• _TASK DETAILS_
Which lines of the entries contain the word "модератора"? Please list them.

__________

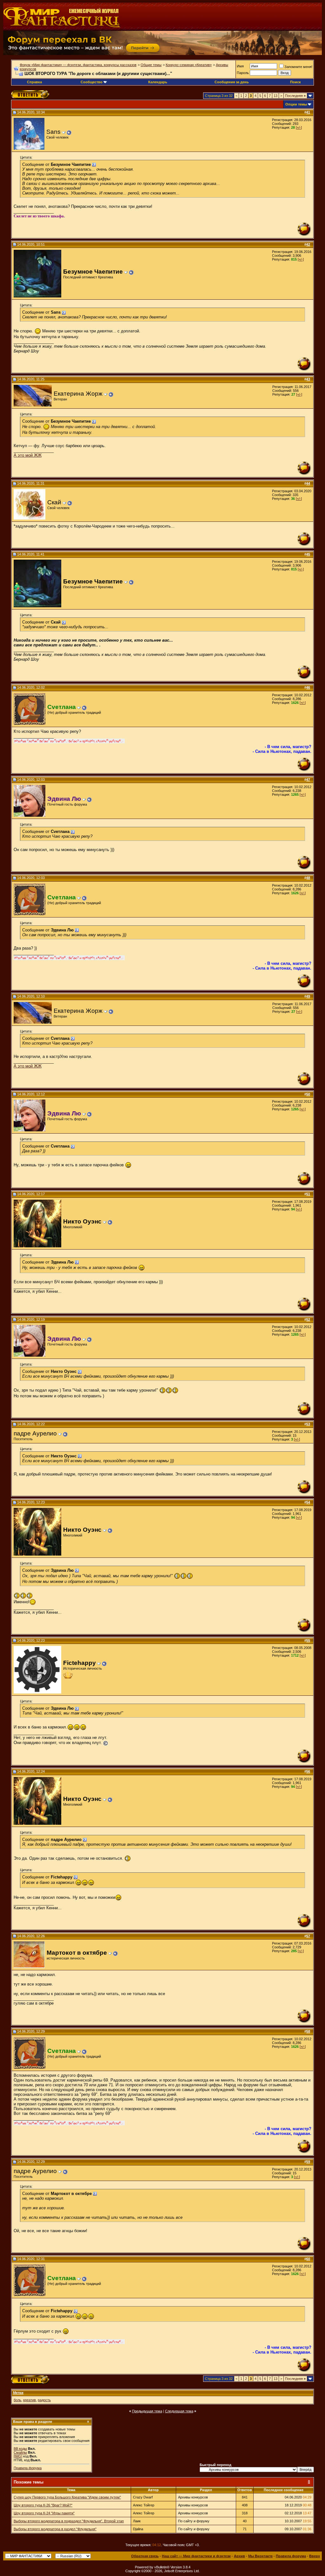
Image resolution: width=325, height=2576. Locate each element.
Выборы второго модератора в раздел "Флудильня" (55, 2529)
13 (275, 96)
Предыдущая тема (147, 2411)
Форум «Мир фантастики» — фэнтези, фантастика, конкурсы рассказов (78, 65)
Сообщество (92, 82)
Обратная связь (145, 2556)
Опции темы (296, 104)
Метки (18, 2393)
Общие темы (151, 65)
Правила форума (28, 2468)
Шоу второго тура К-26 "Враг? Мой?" (43, 2505)
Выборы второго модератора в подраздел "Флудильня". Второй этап (69, 2521)
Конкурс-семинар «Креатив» (189, 65)
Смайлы (20, 2452)
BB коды (20, 2448)
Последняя (295, 96)
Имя (240, 66)
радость (44, 2400)
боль (17, 2400)
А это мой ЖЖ (28, 455)
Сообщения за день (232, 82)
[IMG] (18, 2456)
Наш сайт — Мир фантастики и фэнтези (196, 2556)
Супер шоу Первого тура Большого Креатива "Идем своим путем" (67, 2497)
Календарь (157, 82)
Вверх (314, 2556)
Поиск (295, 82)
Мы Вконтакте (260, 2556)
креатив (29, 2400)
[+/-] (299, 127)
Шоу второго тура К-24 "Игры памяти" (44, 2513)
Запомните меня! (298, 67)
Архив (239, 2556)
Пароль (243, 73)
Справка (34, 82)
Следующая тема (179, 2411)
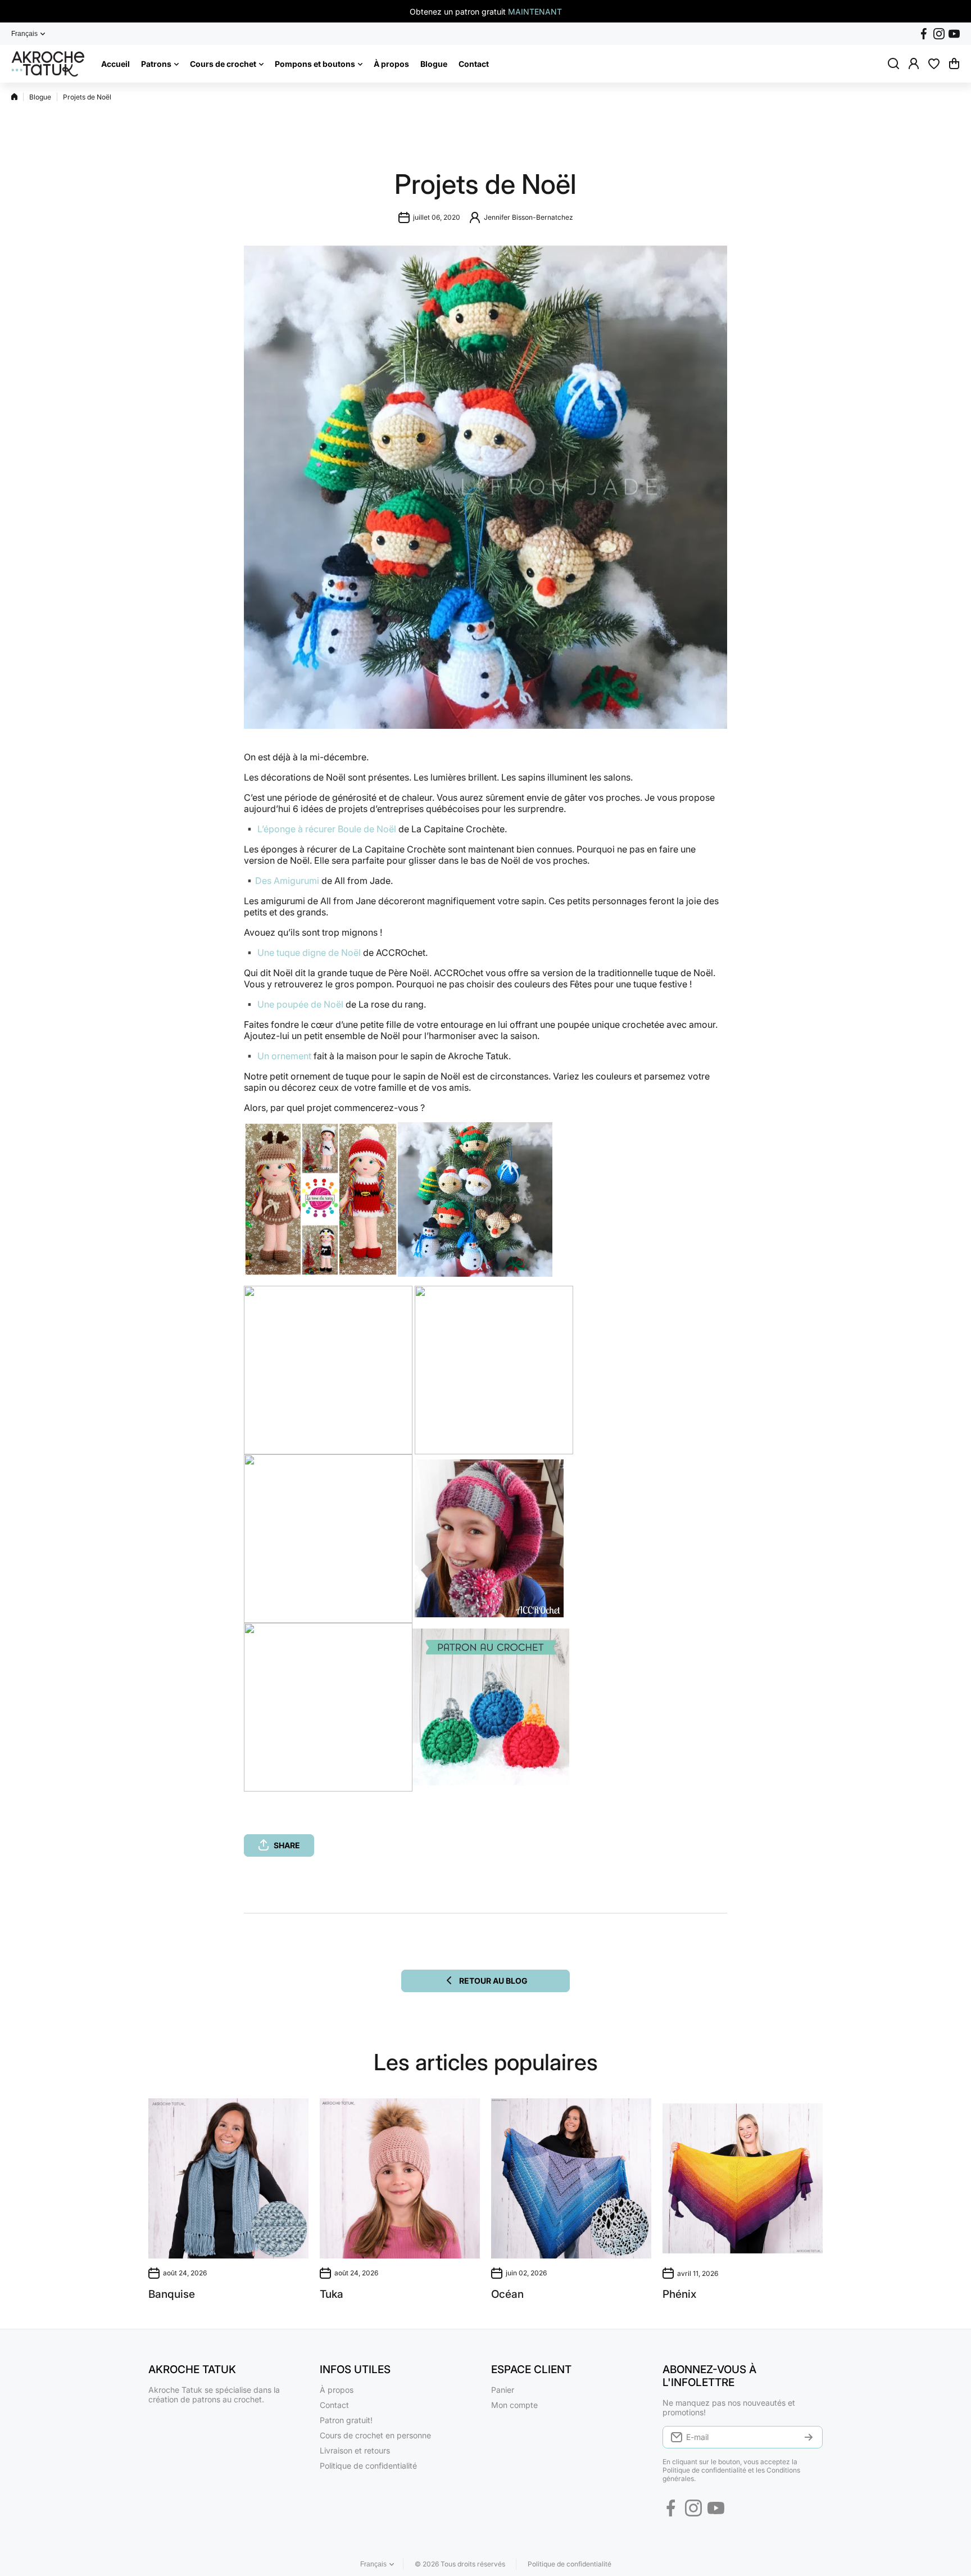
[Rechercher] (893, 63)
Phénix (679, 2294)
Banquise (171, 2294)
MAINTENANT (535, 11)
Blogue (40, 97)
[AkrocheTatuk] (47, 64)
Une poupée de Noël (300, 1004)
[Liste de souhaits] (934, 63)
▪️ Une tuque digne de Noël (302, 952)
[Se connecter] (913, 63)
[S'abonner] (809, 2437)
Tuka (331, 2294)
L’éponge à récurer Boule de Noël (326, 829)
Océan (507, 2294)
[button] (954, 63)
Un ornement (285, 1056)
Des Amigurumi (287, 880)
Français (24, 34)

__________

• _ANSWER TO THE EXERCISE_
Выборы второго модератора в раздел "Флудильня" (55, 2529)
Выборы второго модератора в подраздел "Флудильня". Второй этап (69, 2521)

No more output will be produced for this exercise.